I'm amazed that there hasn't been an article regarding this in the past... I just thought, 'Who wouldn't know about it?'. I was forced to use VSS for years and it just annoyed me. I think it's worth mentioning that as far as win32 clients go, Tortoise is far less bloated and much easier to use than WinCVS. If your using CVS for the first time, I think WinCVS just isn't intuitive enough. Whereas I've been able to give a CVS virgin a quick rundown on what it is (I'll just send them this URL now ;)) and they've been able to work most things out themselves. Also worth mentioning is CVSWeb (http://stud.fh-heilbronn.de/~zeller/cgi/cvsweb.cgi/), an open-source web-interface which lets you view the revision history of all the files in the repository as well as check diff's. This has saved me a lot of hassle...

checkout VS export

Even the live version of the site itself should be a CVS checkout - if you are willing to tolerate the existence of the "CVS" subdirectories

And if you won't tolerate these directories you can simply use CVS export instead of checkout.

re: checkout VS export

Even the live version of the site itself should be a CVS checkout - if you are willing to tolerate the existence of the "CVS" subdirectories
And if you won't tolerate these directories you can simply use CVS export instead of checkout.

Using export instead of checkout is definitely an option, but it has the disadvantage of disassociating the live site from the original repository. A site upgrade will then consist of a full export every single time (a slightly longer process), instead of just 'cvs up -Pd'. This is fine if your site has no local changes from the repository, but if there are local configuration or temp files, I think that update is ultimately a better method - the local changes can be preserved though judicious use of .cvsignore and the resultant CVS subdirectories can be protected by configuring your webserver to restrict access.

Security?

Are there any security implications to having CVS folders on your live website? They seem to be world-readable and contain lots of info about what's been going on...

Re: Security?

Are there any security implications to having CVS folders on your live website? They seem to be world-readable and contain lots of info about what's been going on...

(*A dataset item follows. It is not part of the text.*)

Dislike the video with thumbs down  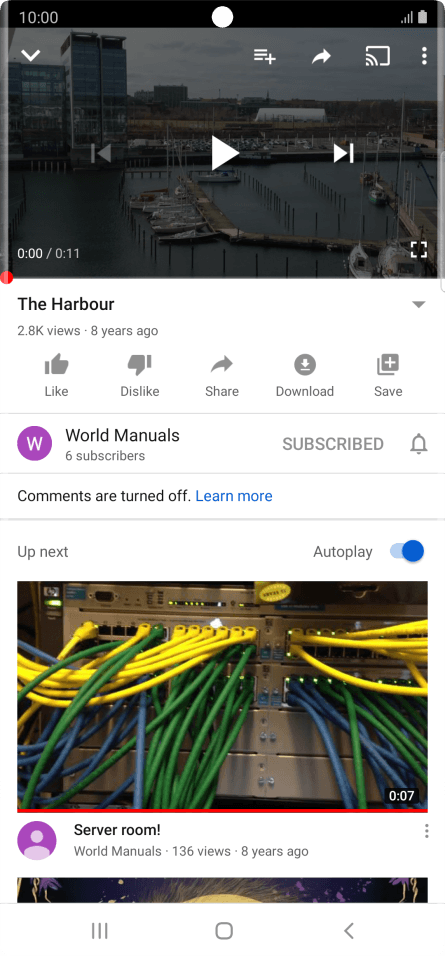coord(140,376)
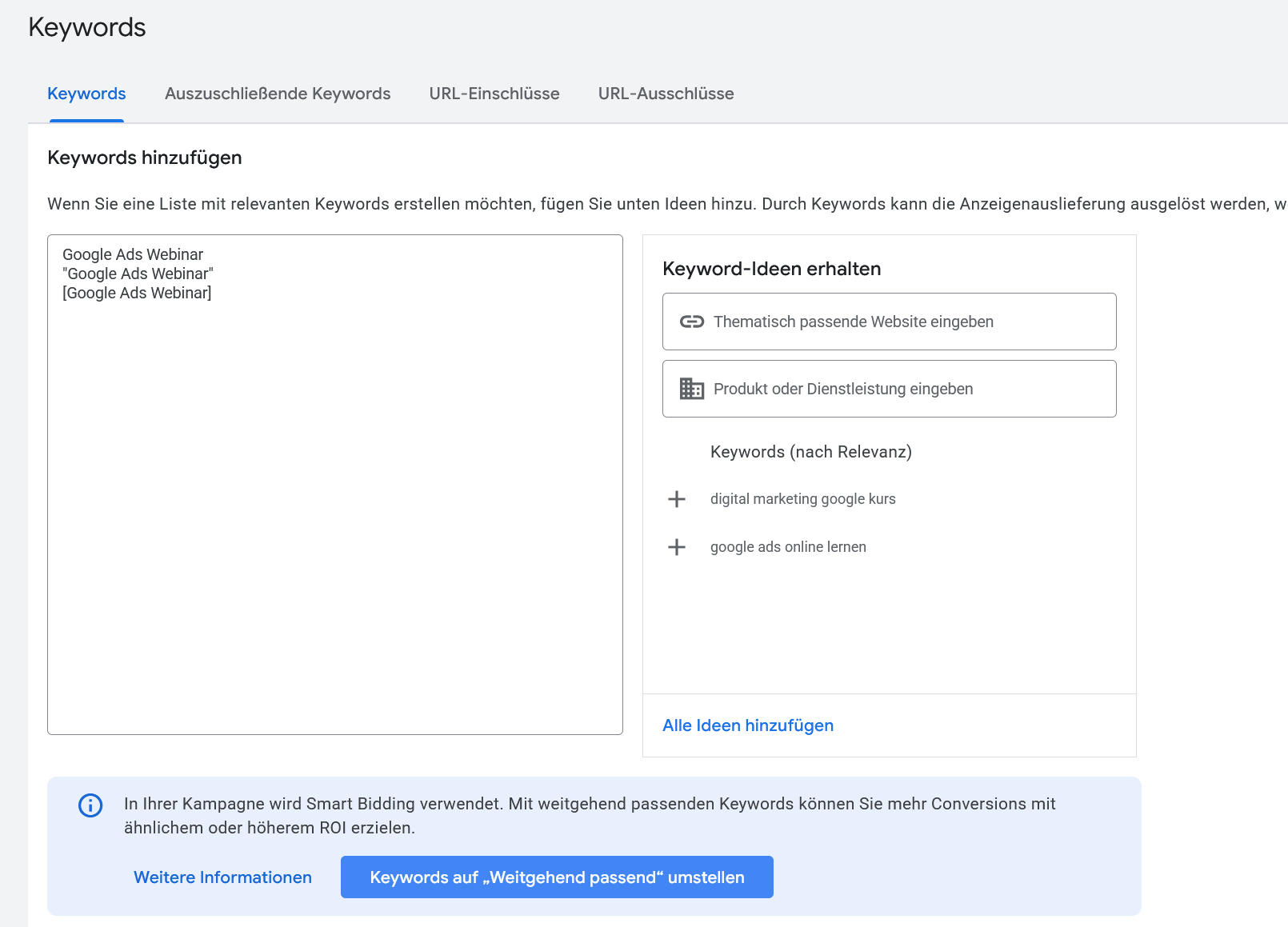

Not really - the CVS directories generally contain only 3 files: Root contains a string showing where the CVSROOT is located (usually just a directory path, sometimes a host name too), Repository contains a string showing where the current module is located (same general form as Root), and Entries contains revision information about the files contained in that directory.

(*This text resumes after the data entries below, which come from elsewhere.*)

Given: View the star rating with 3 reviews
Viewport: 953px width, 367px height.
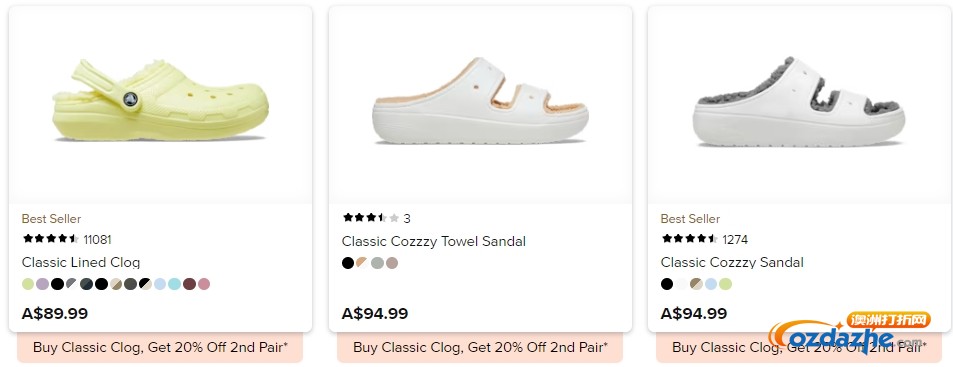Looking at the screenshot, I should pos(376,218).
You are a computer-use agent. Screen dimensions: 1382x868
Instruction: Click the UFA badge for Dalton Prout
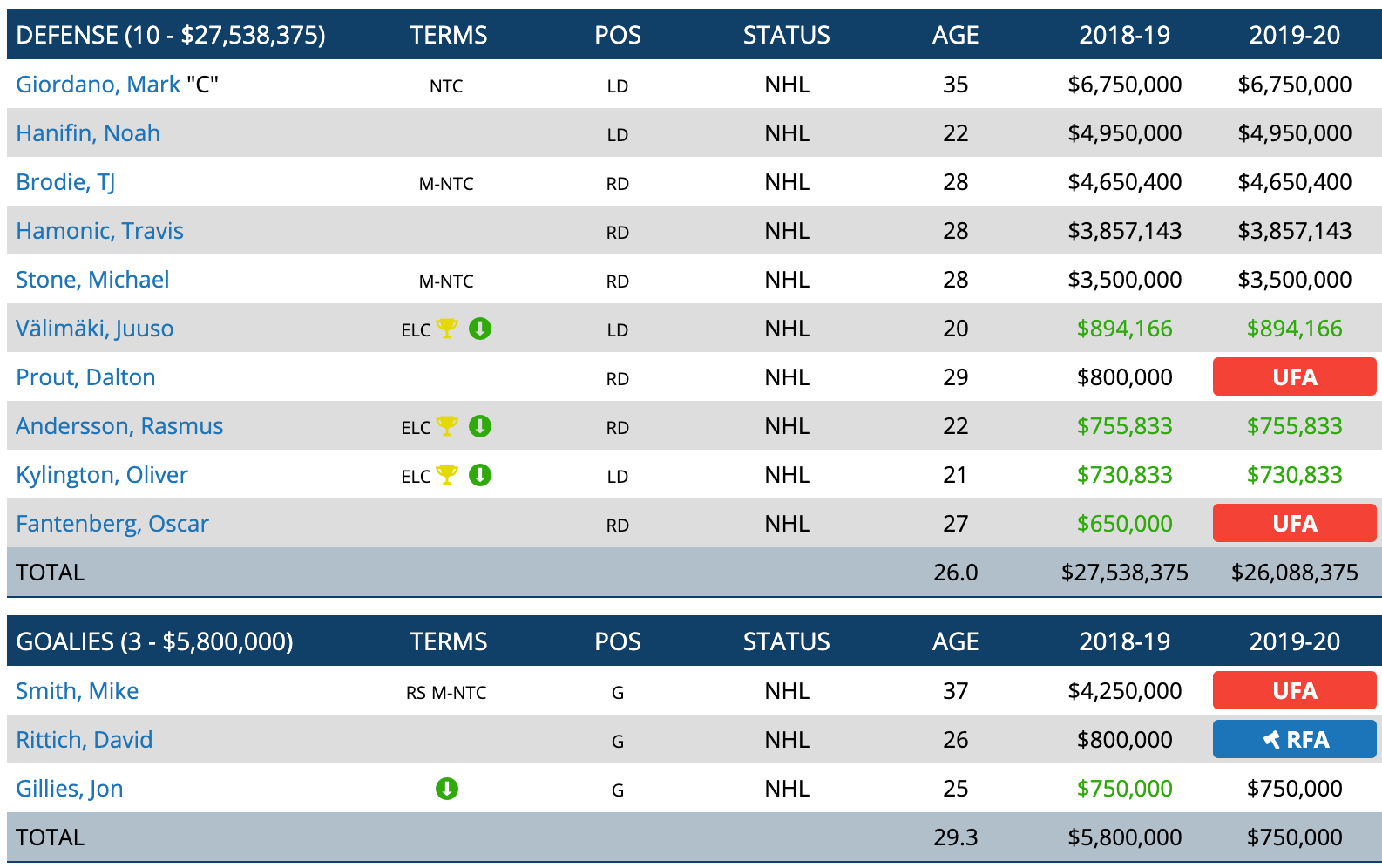point(1294,377)
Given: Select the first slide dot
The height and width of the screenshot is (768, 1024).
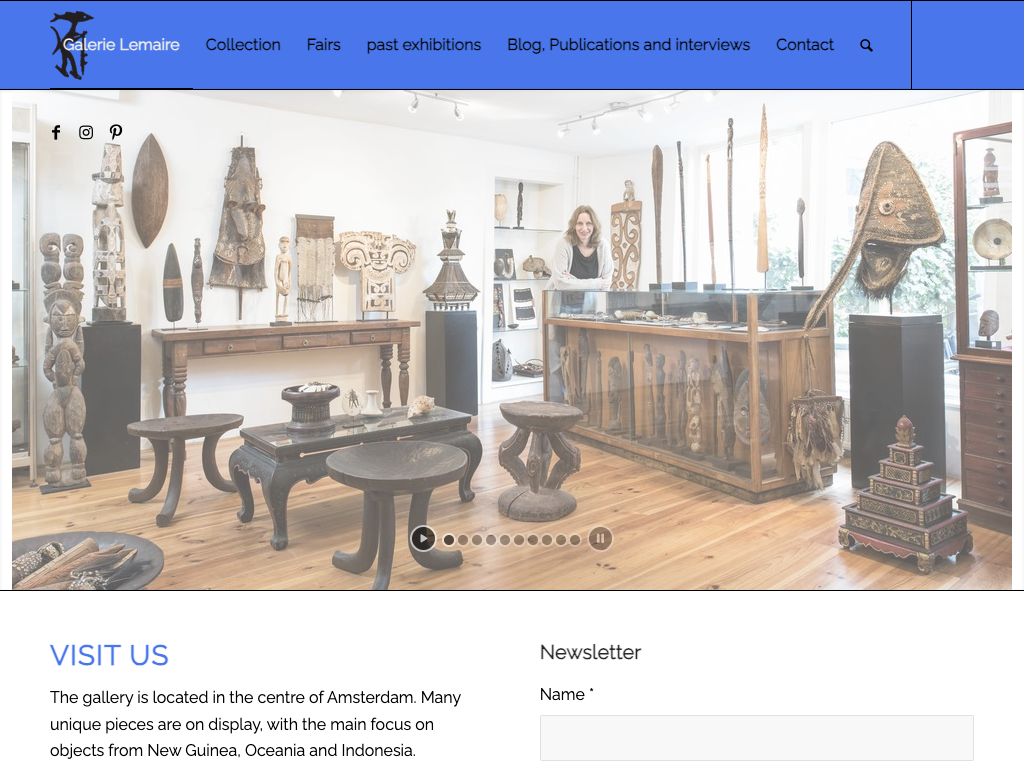Looking at the screenshot, I should click(449, 540).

None of these things can be considered security risks, but if you don't want them made public, Apache can be easily configured too deny access to any directory named "CVS". See deny in the directory context.

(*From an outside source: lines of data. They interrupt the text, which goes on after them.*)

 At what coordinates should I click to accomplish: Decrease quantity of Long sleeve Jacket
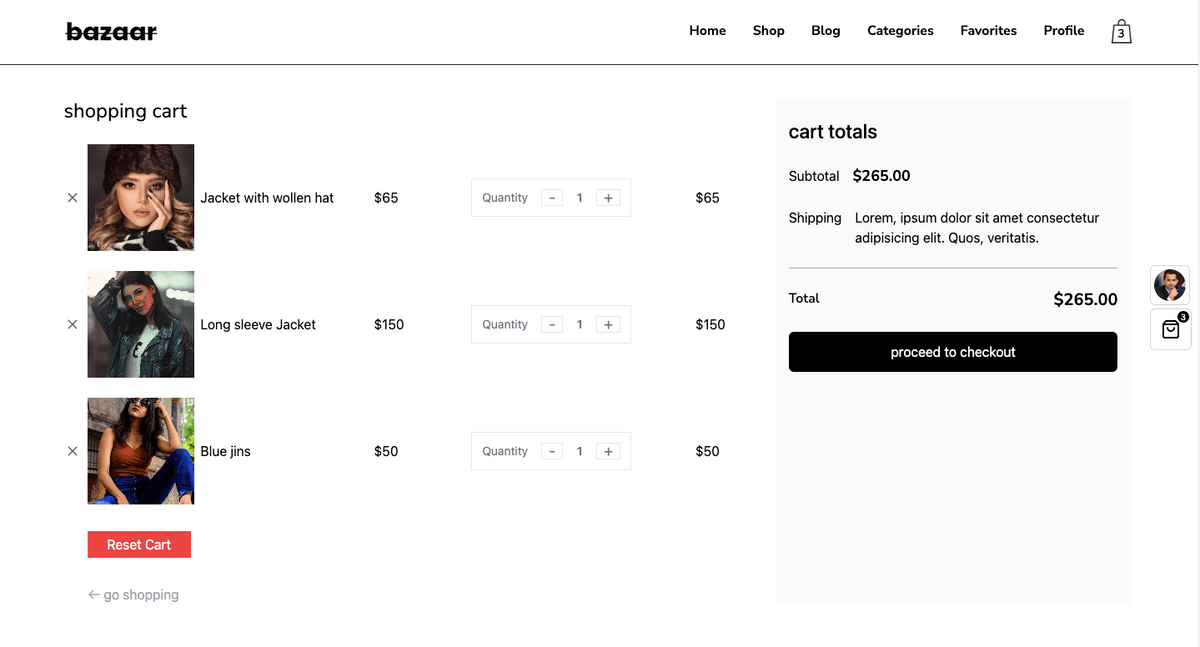coord(552,325)
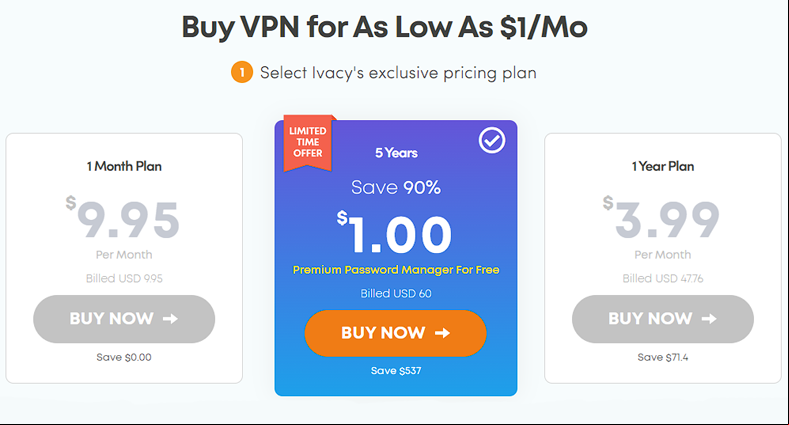Click the Billed USD 60 text
This screenshot has height=425, width=789.
click(x=396, y=293)
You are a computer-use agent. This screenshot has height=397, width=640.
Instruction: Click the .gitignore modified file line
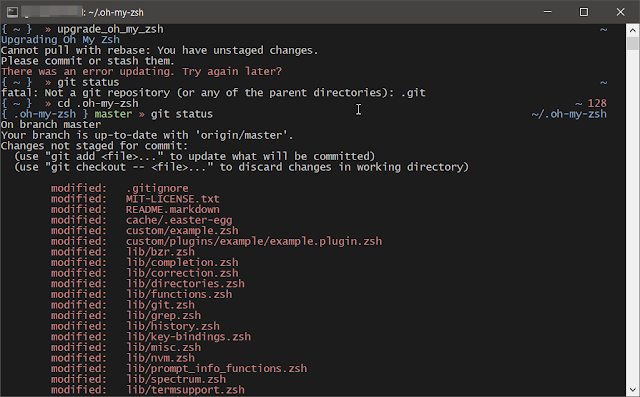pos(120,189)
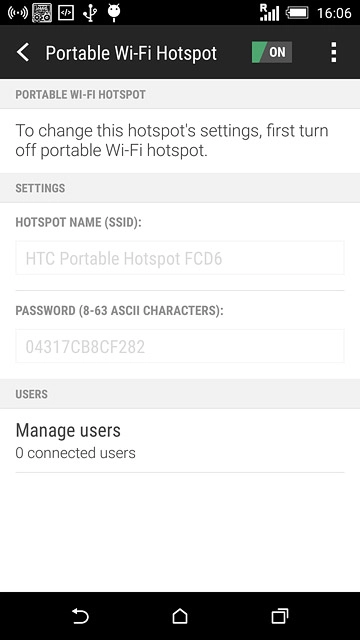Tap the Android back navigation button
360x640 pixels.
(x=80, y=616)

Interesting problem CVS on Hp-UNIX

One of the users the Unix cities message board posted the message Interesting problem CVS on Hp-UNIX but still did't receive the solution. Has anyone out there done anything similar?

Subversion

I learnt about subversion recently and it looks pretty nice, will be checking that when I have the time. It's by the same guys that wrote CVS but they wanted to start out a new project that will not have the limitations of CVS and yet be compatible with it to the maximum possible extent. To the dot-links guy, check your environment, usually that's CVS_RSH or something like that that's not set correctly.